What is being asked:
Skipping all pictures, please restate word for word the lines from the one that contains "The height and" through the last line of the entries.
*** Given data ***
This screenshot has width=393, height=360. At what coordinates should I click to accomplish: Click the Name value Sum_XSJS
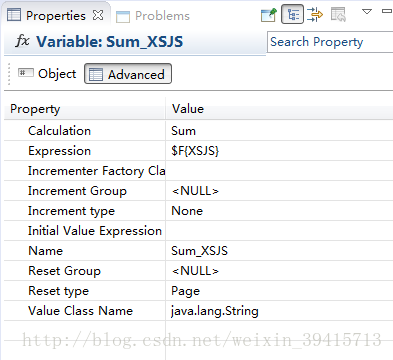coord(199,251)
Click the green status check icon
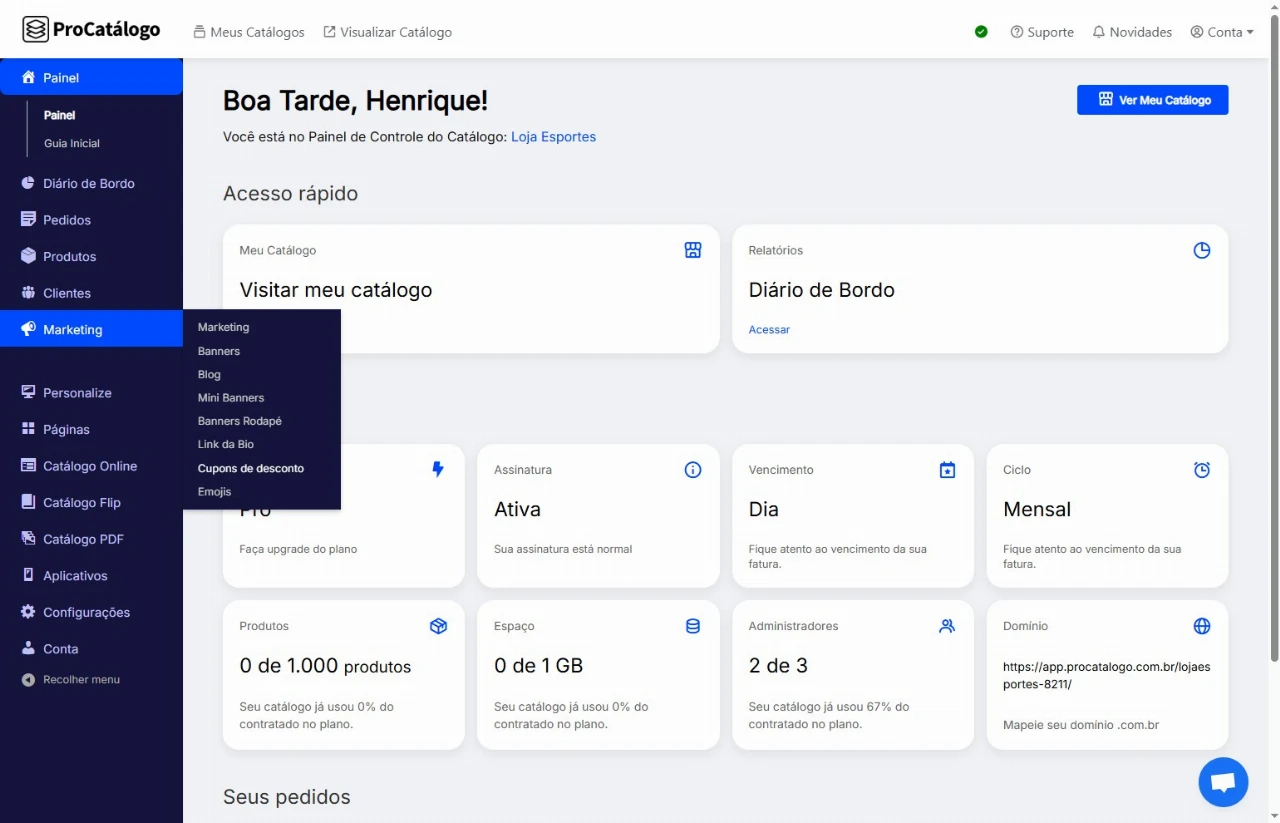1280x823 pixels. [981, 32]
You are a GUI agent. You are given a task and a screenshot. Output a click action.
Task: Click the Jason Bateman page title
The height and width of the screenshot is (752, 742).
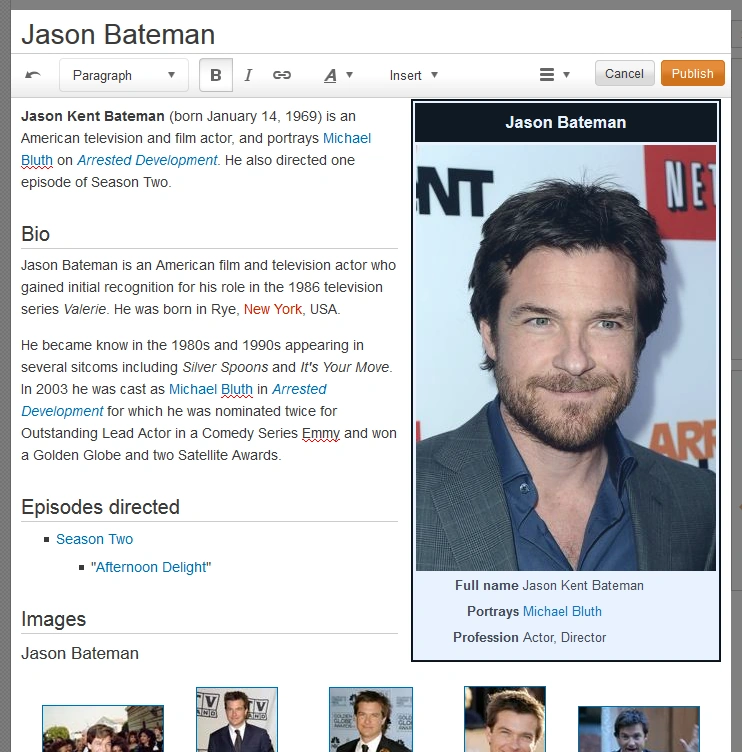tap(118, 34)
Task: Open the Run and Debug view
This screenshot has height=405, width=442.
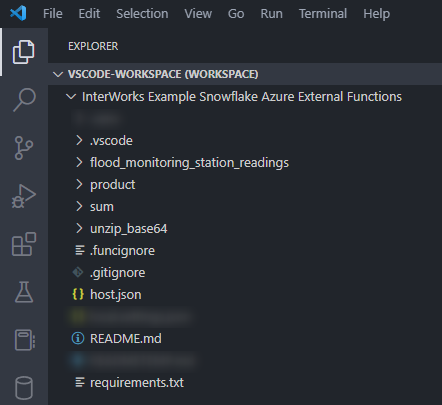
*** End of Given data ***
Completed exercise:
The height and width of the screenshot is (752, 742).
tap(118, 34)
Task: Open the Run and Debug view
This screenshot has height=405, width=442.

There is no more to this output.